*What this exercise asks:*
1) In the blog post, reproduce word for word the text between "To be honest, I" and "are there yet!", inclusive.
2) The blog post's paragraph beginning "Isn't that how life is?" ends with a list of fears. Name each one.

*Given passage:*
Friday, February 20, 2009

Are we there yet?

I can hear it before I even get in the van. Is it born into our children, the phrase "are we there yet?" Starts just 10 minutes after loading in the van. Even if it is only a 20 minute drive. Even with all the anticipation of waiting to get there. Planning, whether it is a trip to the mall, grandma's house, or a summer camping trip. Most times we leave the house it is at the very least a day of planning, sometimes months. And we wait and plan and anticipate. Then we get in the car and we cry, are we there yet! Then the whole way there we say, "I just want to be there!" I say it too, often joining in around hour three to my husband pleading, Please, can't we just be there. It has been the story of my life. So often I miss out on the trip. The adventure getting there. The stops at the gas stations. The uninterrupted talks with my husband while my children watch hours of DVD's in the back. And they do not even take for granted that mom is monitoring "screen time." Then we get there, and suddenly we get there. Now what. I can't wait to get home. That is usually just me, but it is so much work I just want to go back.

Isn't that how life is?I have been waiting almost 9 years for my husband to be done with school and actually get a job. Any job really. And he finally is doing it! He is going to graduate this spring and has a job teaching. And I am sooooo thankful. For years, I have been yelling in his ear, sometimes with happy anticipation, sometime inpatient, Are we there yet? When will we be there? Now as this day draws closer, fear is starting to grip me, what happens when I get there, will life stop, will I want to go back, have I enjoyed the ride getting there.

To be honest, I think I need to stop thinking of it as getting there, until I am home, my final home in Heaven, until then, hopefully I can enjoy the journey, and stop asking if we are there yet!

Monday, February 2, 2009

Children say the Darndest Thing

It is a saying we hear all the time, but they do, don't they?

*Data records:*
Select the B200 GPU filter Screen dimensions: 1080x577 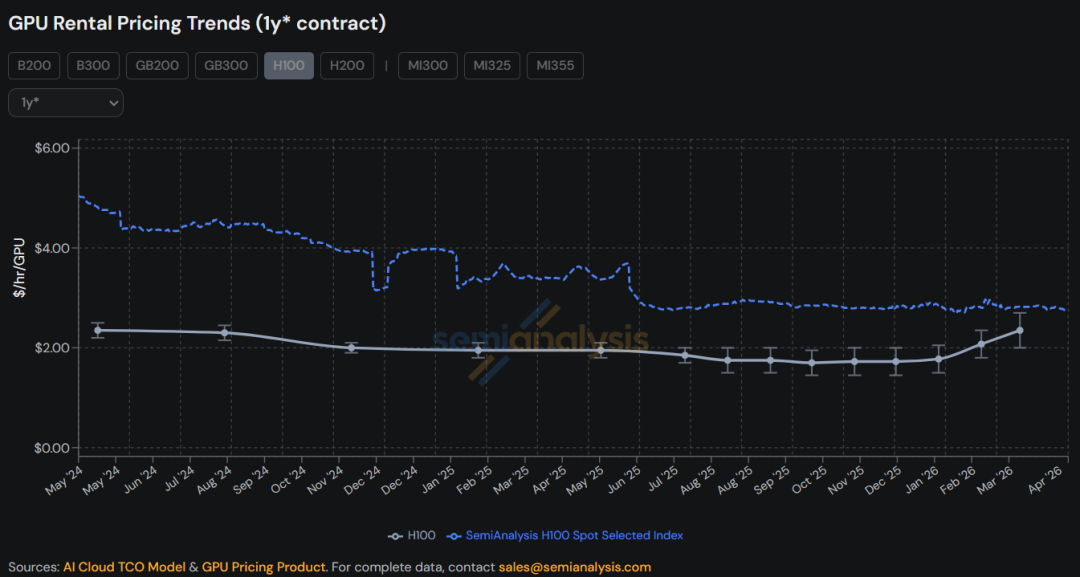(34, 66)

* * *

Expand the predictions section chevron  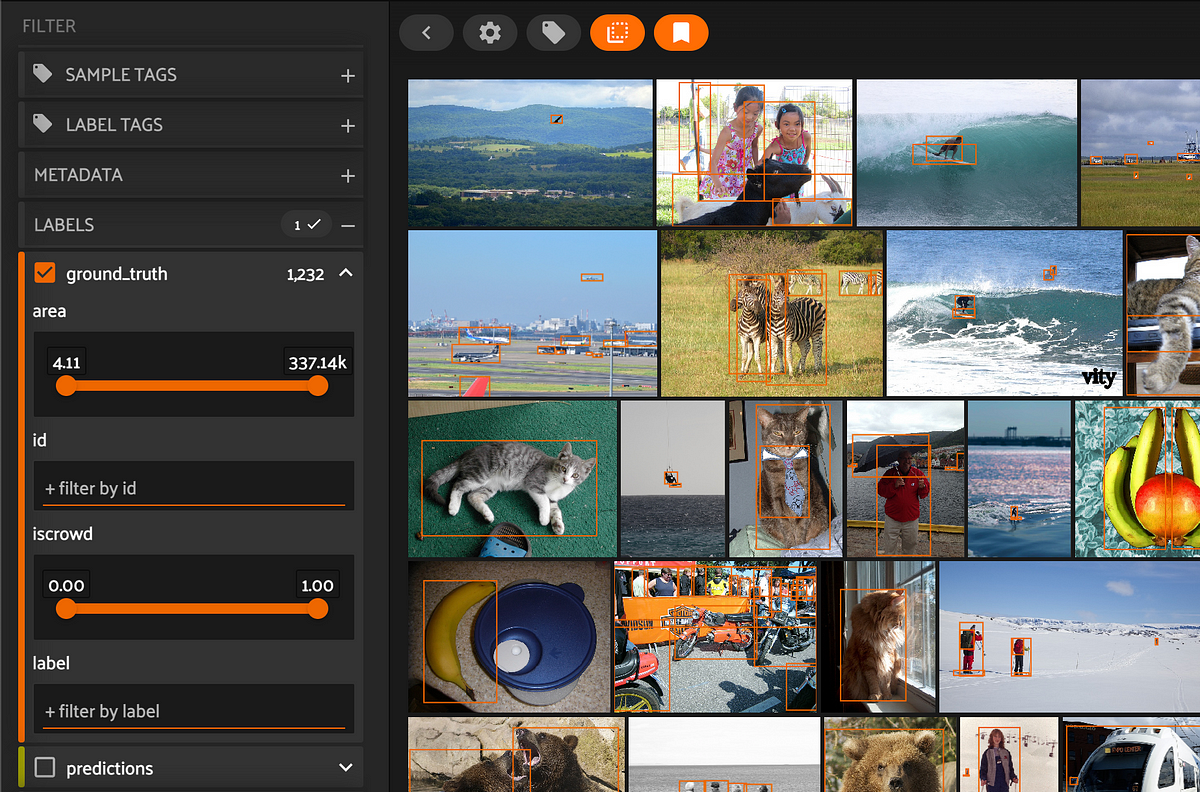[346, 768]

*Answer set:*
1)
To be honest, I think I need to stop thinking of it as getting there, until I am home, my final home in Heaven, until then, hopefully I can enjoy the journey, and stop asking if we are there yet!

2)
- what happens when I get there
- will life stop
- will I want to go back
- have I enjoyed the ride getting there